Il titolo – a liberissima interpretazione – proposto quest’anno è “Lupus in fabula”. La locuzione latina “lupus in fabula”, tradotta alla lettera, significa il lupo nel discorso. L’espressione è comunemente fatta risalire alla frequenza della presenza del lupo nelle favole esopiane. Un’interpretazione più colta e fondata (l’espressione si trova in Terenzio, e in forma poco diversa in Plauto e poi Cicerone) allude alla credenza degli antichi romani secondo cui l’essere visti per primi dal lupo portava alla perdita della favella. Sta ad indicare il fatto che il sopraggiungere di una persona tronca il discorso che si stava facendo a suo proposito.
Il titolo del concorso, ancora una volta legato al territorio, è ovviamente correlato alla ricomparsa, ormai abbastanza datata, ed al protagonismo – non raramente drammatizzato – del lupo sulle nostre montagne, e ai loro margini.
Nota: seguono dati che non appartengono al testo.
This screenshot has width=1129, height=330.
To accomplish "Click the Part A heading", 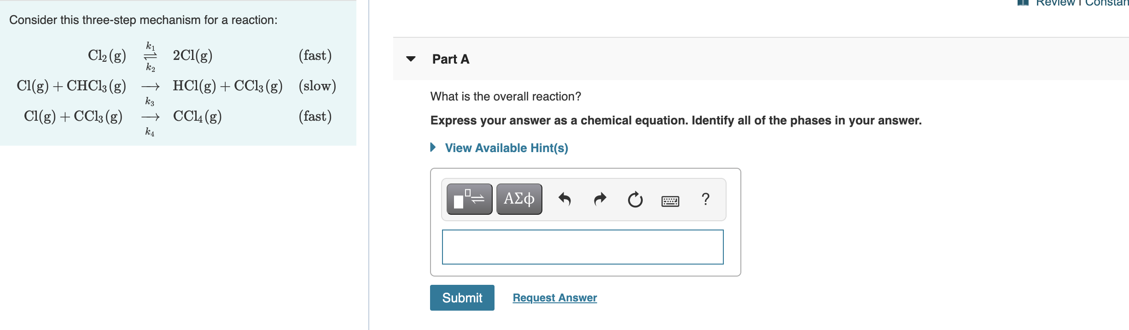I will pyautogui.click(x=450, y=59).
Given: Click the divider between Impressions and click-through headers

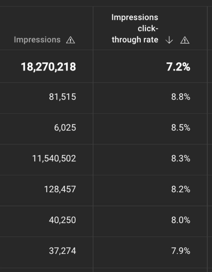Looking at the screenshot, I should pos(93,28).
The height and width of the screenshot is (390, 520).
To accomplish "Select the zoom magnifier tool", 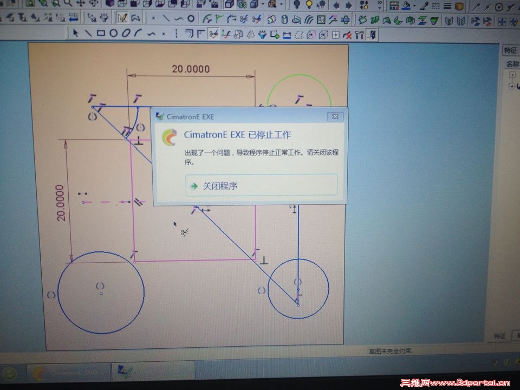I will pos(68,4).
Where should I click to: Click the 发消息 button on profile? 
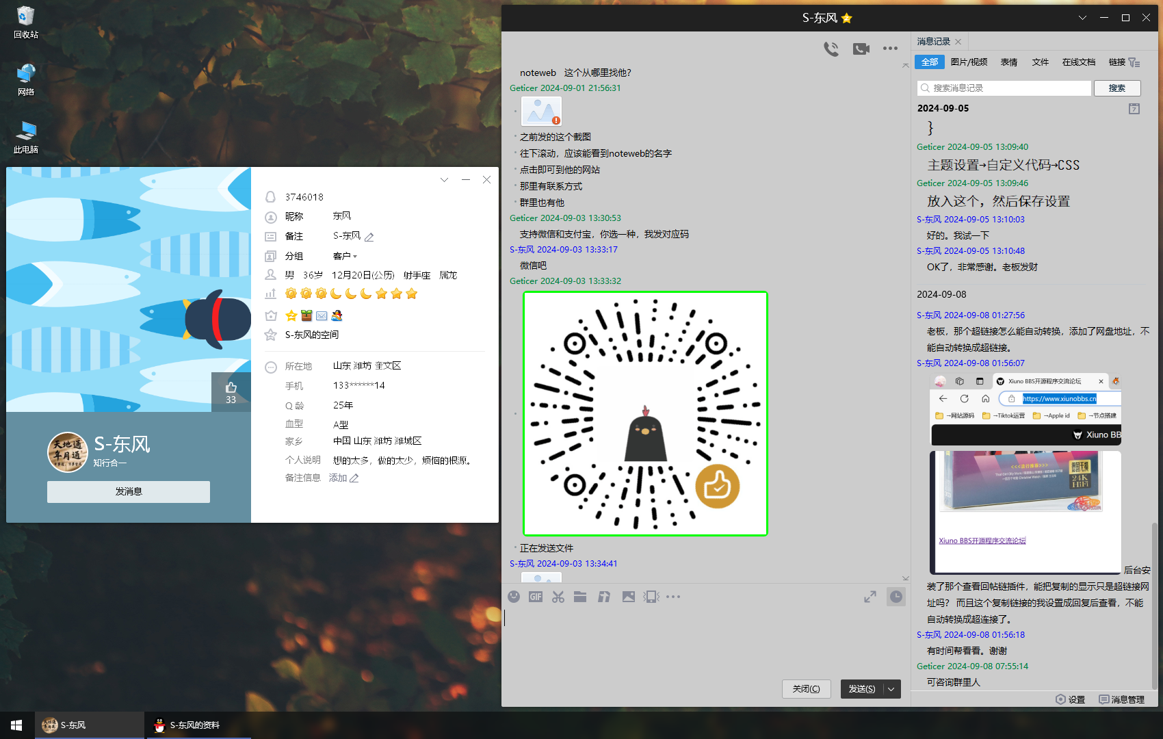click(129, 491)
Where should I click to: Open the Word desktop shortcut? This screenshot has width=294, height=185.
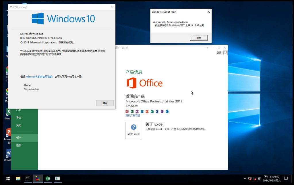pos(8,154)
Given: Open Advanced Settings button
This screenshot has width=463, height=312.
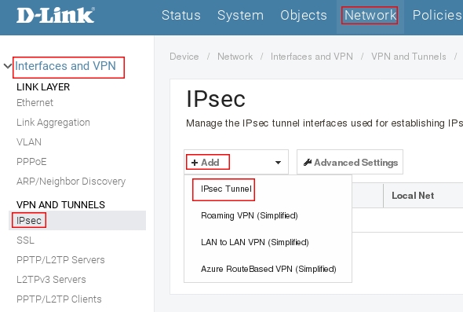Looking at the screenshot, I should point(350,162).
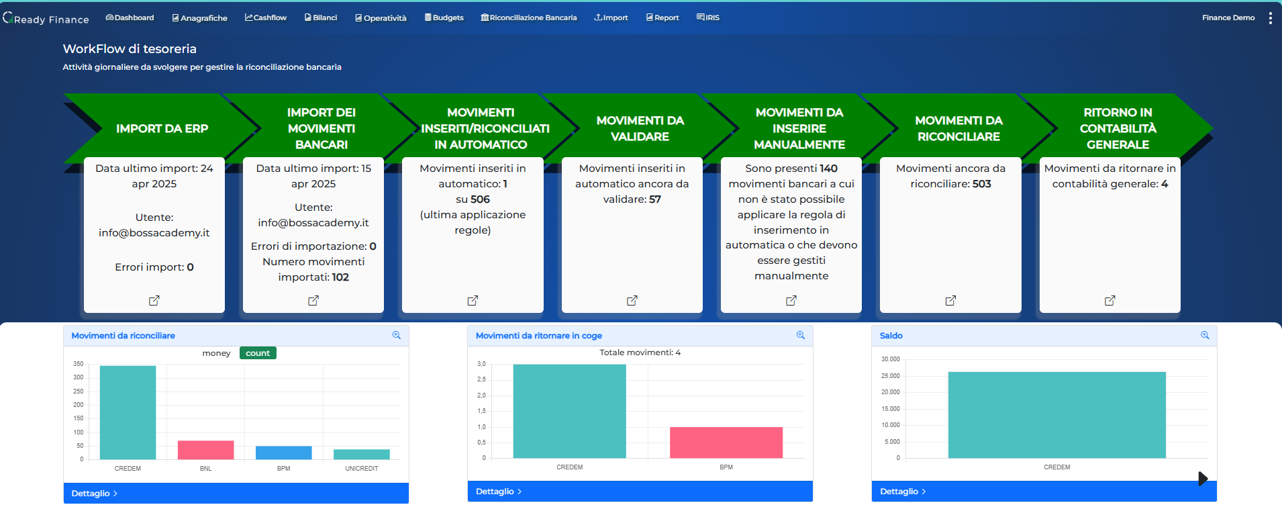Expand Dettaglio under Movimenti da riconciliare
This screenshot has width=1282, height=509.
95,494
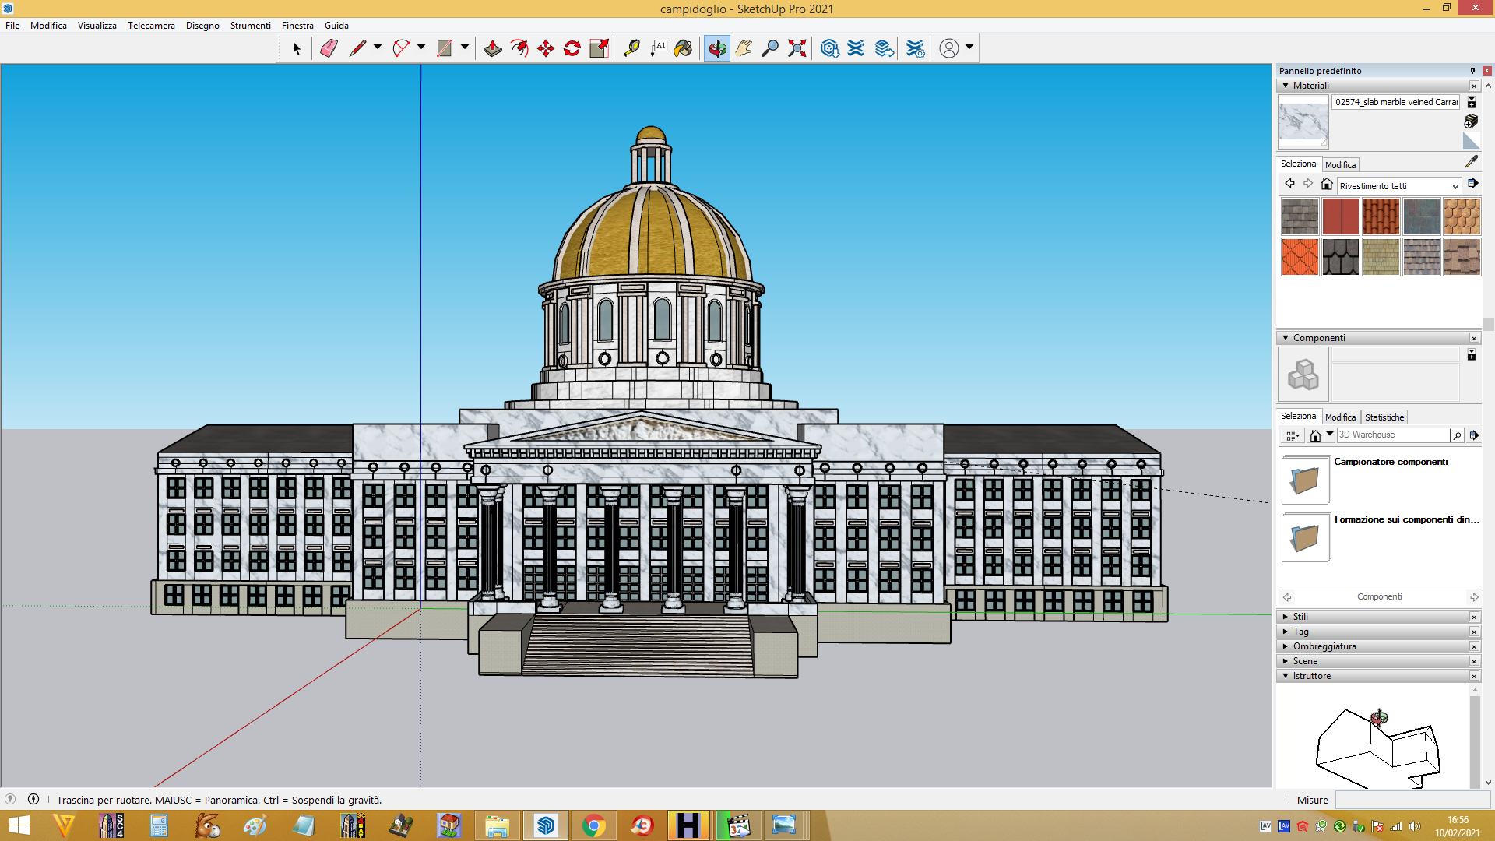Open the 3D Warehouse toolbar icon

click(830, 48)
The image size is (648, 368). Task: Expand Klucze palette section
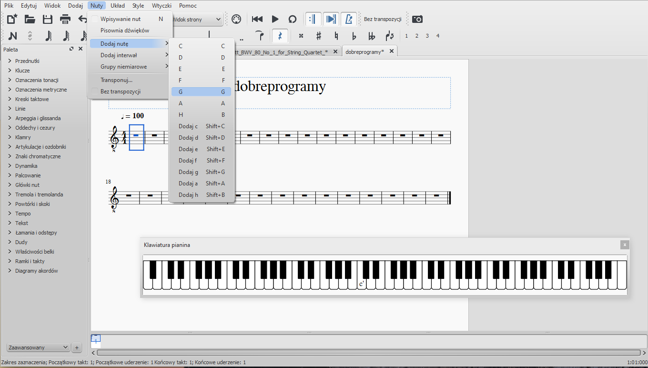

Dopo lo sterminio subito ad opera dell’uomo, portato a termine, sulle Alpi Occidentali, a inizio ‘900. Una ricomparsa controllata, all’interno di un progetto cui lavorano assiduamente sul campo specialisti di adeguata formazione.
Il tema propone quindi la questione del difficile rapporto – anzi, del conflitto – fra uomo e lupo. Usato spesso come immagine mitizzata di uno spietato assassino selvaggio; forse per allontanare da sé la stessa immagine, forse per cattiva coscienza?